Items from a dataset

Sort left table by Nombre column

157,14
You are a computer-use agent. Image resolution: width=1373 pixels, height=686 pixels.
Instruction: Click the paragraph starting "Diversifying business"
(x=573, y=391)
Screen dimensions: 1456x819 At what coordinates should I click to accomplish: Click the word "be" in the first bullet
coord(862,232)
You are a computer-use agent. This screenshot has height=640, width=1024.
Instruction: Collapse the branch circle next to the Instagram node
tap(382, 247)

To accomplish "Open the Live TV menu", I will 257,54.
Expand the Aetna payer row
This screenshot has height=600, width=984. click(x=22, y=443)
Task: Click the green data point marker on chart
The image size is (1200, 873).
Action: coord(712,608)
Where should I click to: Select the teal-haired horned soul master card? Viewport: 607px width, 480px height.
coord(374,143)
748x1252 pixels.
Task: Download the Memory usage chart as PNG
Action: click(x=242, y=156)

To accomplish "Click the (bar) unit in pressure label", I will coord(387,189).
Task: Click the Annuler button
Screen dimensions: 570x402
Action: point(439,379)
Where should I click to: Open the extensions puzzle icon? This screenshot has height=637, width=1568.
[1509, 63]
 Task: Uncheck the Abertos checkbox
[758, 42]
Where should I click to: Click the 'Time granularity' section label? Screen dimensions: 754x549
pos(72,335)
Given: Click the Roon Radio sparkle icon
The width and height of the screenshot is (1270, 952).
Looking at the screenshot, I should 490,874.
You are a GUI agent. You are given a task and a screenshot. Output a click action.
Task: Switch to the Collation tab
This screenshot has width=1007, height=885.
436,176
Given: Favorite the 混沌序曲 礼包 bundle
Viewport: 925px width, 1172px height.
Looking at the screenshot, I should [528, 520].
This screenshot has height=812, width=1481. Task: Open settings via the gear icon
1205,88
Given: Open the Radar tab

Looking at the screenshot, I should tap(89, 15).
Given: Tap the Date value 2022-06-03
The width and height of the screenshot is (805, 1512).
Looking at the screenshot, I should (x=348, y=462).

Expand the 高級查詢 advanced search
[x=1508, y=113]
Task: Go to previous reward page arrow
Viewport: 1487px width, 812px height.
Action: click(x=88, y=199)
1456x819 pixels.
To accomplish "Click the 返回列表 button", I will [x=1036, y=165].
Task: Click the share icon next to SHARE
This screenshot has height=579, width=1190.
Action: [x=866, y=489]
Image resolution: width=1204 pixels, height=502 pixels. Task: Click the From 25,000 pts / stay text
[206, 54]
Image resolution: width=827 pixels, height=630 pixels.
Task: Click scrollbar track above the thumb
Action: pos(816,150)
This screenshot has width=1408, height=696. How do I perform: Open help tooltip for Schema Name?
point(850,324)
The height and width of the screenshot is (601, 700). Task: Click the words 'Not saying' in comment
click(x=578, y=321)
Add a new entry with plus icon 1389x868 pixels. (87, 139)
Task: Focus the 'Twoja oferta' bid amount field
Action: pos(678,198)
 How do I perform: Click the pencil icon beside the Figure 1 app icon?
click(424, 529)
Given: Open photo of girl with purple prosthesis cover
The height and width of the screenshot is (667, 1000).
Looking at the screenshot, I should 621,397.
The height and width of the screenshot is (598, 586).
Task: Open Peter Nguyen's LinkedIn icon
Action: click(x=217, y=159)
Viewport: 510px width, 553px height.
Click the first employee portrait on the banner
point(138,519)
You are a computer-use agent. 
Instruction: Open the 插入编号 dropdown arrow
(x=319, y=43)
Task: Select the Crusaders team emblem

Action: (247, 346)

# [TASK]
Update the part of the listing that opens with the line containing "I will coord(387,189)." and closes with the line containing "click(x=578, y=321)" by writing those lines out again with "Collation" changed to "Structure" and nothing else altered.

# [WRITTEN REPLY]
To accomplish "Click the (bar) unit in pressure label", I will coord(387,189).
Task: Click the Annuler button
Screen dimensions: 570x402
Action: point(439,379)
Where should I click to: Open the extensions puzzle icon? This screenshot has height=637, width=1568.
[1509, 63]
 Task: Uncheck the Abertos checkbox
[758, 42]
Where should I click to: Click the 'Time granularity' section label? Screen dimensions: 754x549
pos(72,335)
Given: Click the Roon Radio sparkle icon
The width and height of the screenshot is (1270, 952).
Looking at the screenshot, I should 490,874.
You are a GUI agent. You are given a task and a screenshot. Output a click action.
Task: Switch to the Structure tab
This screenshot has width=1007, height=885.
436,176
Given: Favorite the 混沌序曲 礼包 bundle
Viewport: 925px width, 1172px height.
Looking at the screenshot, I should [528, 520].
This screenshot has height=812, width=1481. Task: Open settings via the gear icon
1205,88
Given: Open the Radar tab

Looking at the screenshot, I should tap(89, 15).
Given: Tap the Date value 2022-06-03
The width and height of the screenshot is (805, 1512).
Looking at the screenshot, I should (x=348, y=462).

Expand the 高級查詢 advanced search
[x=1508, y=113]
Task: Go to previous reward page arrow
Viewport: 1487px width, 812px height.
Action: click(x=88, y=199)
1456x819 pixels.
To accomplish "Click the 返回列表 button", I will [x=1036, y=165].
Task: Click the share icon next to SHARE
This screenshot has height=579, width=1190.
Action: [x=866, y=489]
Image resolution: width=1204 pixels, height=502 pixels. Task: Click the From 25,000 pts / stay text
[206, 54]
Image resolution: width=827 pixels, height=630 pixels.
Task: Click scrollbar track above the thumb
Action: pos(816,150)
This screenshot has width=1408, height=696. How do I perform: Open help tooltip for Schema Name?
point(850,324)
The height and width of the screenshot is (601, 700). Task: Click the words 'Not saying' in comment
click(x=578, y=321)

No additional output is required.